A study into the capacity constraints of the primary east-west maritime gateway has tossed up some interesting numbers.
There is only one real way to get ocean cargo from China to Europe, or from India to Japan, and that is to send it via the Malacca and Singapore straits.
It is one of the busiest trade lanes in the world, even in the shipping downturn. Singapore isn’t called a maritime hub for nothing.
In an exercise to assess the capacity needs of the Malacca and Singapore straits when trade increases, the Maritime Authority of Singapore (MPA) recently hauled out the 2007 data and fired up their computer simulation machine.
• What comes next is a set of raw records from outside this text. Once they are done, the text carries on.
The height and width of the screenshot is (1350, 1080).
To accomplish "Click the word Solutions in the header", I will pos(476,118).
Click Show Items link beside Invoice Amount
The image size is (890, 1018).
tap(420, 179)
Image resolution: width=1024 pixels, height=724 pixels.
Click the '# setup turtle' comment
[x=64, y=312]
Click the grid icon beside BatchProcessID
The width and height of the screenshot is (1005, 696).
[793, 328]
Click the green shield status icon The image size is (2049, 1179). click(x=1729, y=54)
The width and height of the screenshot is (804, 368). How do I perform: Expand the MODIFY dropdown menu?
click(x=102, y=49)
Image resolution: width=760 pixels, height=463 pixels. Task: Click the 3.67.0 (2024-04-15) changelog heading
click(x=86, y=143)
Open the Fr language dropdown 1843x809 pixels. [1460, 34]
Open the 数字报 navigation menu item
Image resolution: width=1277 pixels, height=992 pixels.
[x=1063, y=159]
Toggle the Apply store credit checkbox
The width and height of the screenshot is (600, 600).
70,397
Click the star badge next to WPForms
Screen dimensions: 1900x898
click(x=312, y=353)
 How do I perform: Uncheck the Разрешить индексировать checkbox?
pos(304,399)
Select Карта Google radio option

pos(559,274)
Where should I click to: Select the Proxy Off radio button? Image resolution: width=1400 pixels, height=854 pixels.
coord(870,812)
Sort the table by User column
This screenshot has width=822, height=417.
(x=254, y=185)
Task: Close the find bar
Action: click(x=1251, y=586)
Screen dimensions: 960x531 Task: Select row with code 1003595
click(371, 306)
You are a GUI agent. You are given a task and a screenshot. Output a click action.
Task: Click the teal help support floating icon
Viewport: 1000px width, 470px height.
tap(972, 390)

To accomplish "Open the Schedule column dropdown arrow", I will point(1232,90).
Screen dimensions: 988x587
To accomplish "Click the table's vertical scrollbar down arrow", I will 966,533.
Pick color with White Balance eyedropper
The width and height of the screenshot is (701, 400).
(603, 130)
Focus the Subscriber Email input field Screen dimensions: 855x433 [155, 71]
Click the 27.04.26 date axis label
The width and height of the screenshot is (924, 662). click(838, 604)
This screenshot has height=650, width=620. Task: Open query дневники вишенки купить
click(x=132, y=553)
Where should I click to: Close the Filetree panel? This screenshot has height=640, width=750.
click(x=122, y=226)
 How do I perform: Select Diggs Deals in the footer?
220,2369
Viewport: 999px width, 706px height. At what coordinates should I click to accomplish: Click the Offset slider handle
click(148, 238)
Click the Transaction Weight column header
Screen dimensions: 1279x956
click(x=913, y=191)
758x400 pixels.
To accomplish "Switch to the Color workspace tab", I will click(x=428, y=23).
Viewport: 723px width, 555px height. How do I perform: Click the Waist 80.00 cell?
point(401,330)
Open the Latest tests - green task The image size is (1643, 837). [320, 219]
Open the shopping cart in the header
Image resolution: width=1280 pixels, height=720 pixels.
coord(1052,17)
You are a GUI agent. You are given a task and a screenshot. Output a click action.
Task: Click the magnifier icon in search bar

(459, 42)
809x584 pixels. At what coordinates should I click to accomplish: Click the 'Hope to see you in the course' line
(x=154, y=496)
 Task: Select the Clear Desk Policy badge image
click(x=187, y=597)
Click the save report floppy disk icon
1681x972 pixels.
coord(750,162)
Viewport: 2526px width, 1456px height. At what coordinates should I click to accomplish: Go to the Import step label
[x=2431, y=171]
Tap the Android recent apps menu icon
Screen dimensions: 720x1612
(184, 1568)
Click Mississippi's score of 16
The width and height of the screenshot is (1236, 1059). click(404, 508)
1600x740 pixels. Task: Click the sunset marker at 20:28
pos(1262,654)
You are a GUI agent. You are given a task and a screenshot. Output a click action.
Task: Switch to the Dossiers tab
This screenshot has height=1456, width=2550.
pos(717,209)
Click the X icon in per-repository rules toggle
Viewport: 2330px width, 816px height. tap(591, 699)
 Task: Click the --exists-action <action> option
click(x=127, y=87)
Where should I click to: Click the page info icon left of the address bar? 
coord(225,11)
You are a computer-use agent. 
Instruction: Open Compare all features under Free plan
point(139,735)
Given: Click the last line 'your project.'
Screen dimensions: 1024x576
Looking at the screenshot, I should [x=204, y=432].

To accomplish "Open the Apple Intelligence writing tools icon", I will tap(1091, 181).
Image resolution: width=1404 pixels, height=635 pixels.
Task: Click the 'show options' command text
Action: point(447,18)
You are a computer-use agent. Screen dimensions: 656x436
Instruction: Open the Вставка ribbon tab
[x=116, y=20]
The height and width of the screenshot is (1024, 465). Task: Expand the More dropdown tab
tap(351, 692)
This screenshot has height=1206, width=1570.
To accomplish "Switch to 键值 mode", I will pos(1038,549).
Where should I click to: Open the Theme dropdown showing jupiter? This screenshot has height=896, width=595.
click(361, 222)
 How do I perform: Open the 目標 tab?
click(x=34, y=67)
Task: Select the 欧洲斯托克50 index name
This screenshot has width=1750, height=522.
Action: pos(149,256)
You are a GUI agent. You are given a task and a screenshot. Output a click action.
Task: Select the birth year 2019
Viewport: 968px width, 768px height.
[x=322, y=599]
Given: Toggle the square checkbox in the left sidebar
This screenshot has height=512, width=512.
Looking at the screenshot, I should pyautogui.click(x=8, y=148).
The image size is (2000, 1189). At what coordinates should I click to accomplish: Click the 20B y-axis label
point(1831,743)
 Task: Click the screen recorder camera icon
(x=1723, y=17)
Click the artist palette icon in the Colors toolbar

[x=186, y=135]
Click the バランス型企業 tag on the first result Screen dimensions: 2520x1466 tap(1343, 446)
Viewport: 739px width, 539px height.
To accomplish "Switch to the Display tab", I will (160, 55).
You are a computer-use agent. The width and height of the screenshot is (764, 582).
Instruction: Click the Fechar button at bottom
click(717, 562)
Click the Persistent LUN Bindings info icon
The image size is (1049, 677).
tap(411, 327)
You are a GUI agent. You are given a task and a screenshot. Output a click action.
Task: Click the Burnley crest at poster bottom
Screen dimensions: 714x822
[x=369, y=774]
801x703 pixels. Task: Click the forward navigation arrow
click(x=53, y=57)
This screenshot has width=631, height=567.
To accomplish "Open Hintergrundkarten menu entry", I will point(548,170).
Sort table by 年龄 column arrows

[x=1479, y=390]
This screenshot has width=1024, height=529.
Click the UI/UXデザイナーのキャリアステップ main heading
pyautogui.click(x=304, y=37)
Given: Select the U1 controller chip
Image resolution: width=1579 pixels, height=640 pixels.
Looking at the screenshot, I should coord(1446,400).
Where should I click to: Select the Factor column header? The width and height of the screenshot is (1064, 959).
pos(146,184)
After blowing the dust off the 2007 numbers and feeding them into the hungry computer, the MPA announced that the Singapore Strait, which saw more than 257,000 vessel movements (transits and arrivals) in that year, could safely accommodate a 75 percent increase in vessel traffic.
That means an incredible 450,000 vessels a year can come and go, or 1,232 a day, without bumping into each other. That was only the Singapore section of the passage. Factor in the Malacca Strait vessel numbers for 2007, add 75 percent, and you have almost 2,000 vessel movements a day.
That is a lot of ships to be floating through a channel than is just 2,150m wide at its narrowest point south of St John’s Island in the Singapore Strait.
The MPA concludes “there is still substantial room for vessel traffic growth in the straits without affecting either efficiency or navigational safety”.
That is good news for the futue. The trade downturn will slow the traffic growth for now, but it will pick up sooner or later. And when it does, we hope the hundreds of empty ghost ships off southern Malaysia and Singapore that are bobbing around in that purgatory between trade lane reinstatement and the scrapyard will have hauled anchor and disappeared.
They may not be hazardous to navigation, but they are ugly reminders of how quickly fortunes can change in the tragically cyclical shipping business.